Back in 2009, Brussels revised the e-Privacy Directive and decided that every website had to beg users’ permission before dropping cookies, except for the ones deemed “strictly necessary.” Fast forward to 2025 and punters are mindlessly clicking “accept all” without reading a word, proving once again that too much consent kills consent.

Keller and Heckman data lawyer Peter Craddock said: “People are used to giving consent for everything, so they might stop reading things in as much detail.”

The Commission wants to simplify things by letting users set cookie preferences once, perhaps in their browser, instead of dealing with endless banners. Denmark has floated scrapping banners for harmless cookies used for basic stats or essential functions, while leaving advertising trackers in the naughty corner.
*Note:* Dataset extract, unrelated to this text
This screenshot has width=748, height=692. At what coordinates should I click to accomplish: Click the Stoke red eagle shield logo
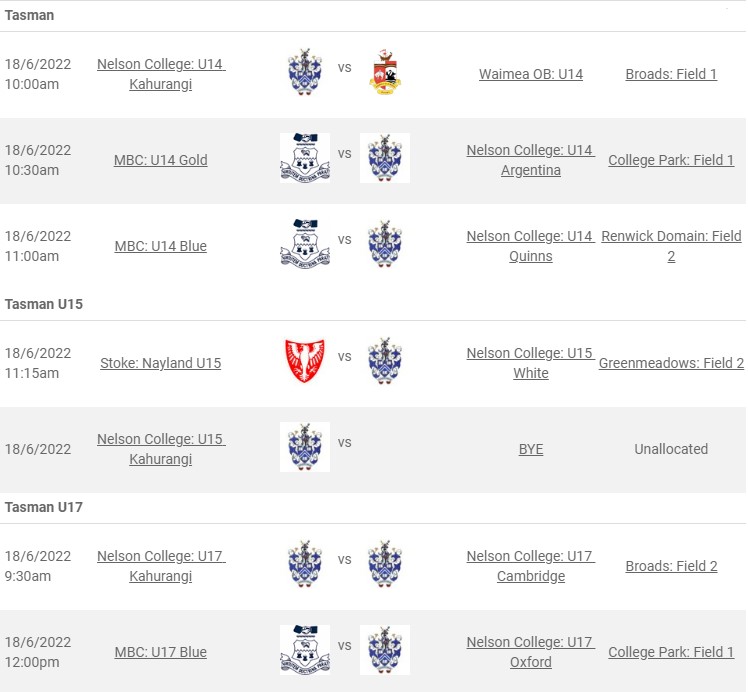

Industry is lobbying to fold cookie rules into the GDPR, which takes a more “flexible” risk-based approach. Advertisers’ lobby IAB Europe insists this wouldn’t mean watering down protections, just letting businesses rely on things like “legitimate interest” rather than begging for consent every five seconds.

Itxaso Domínguez de Olazábal, policy adviser at European Digital Rights, said: “Focusing on cookies is like rearranging deckchairs on the Titanic, the ship being surveillance advertising.”

She warned that redefining what counts as “essential” would sneak adtech tracking back in through the side door.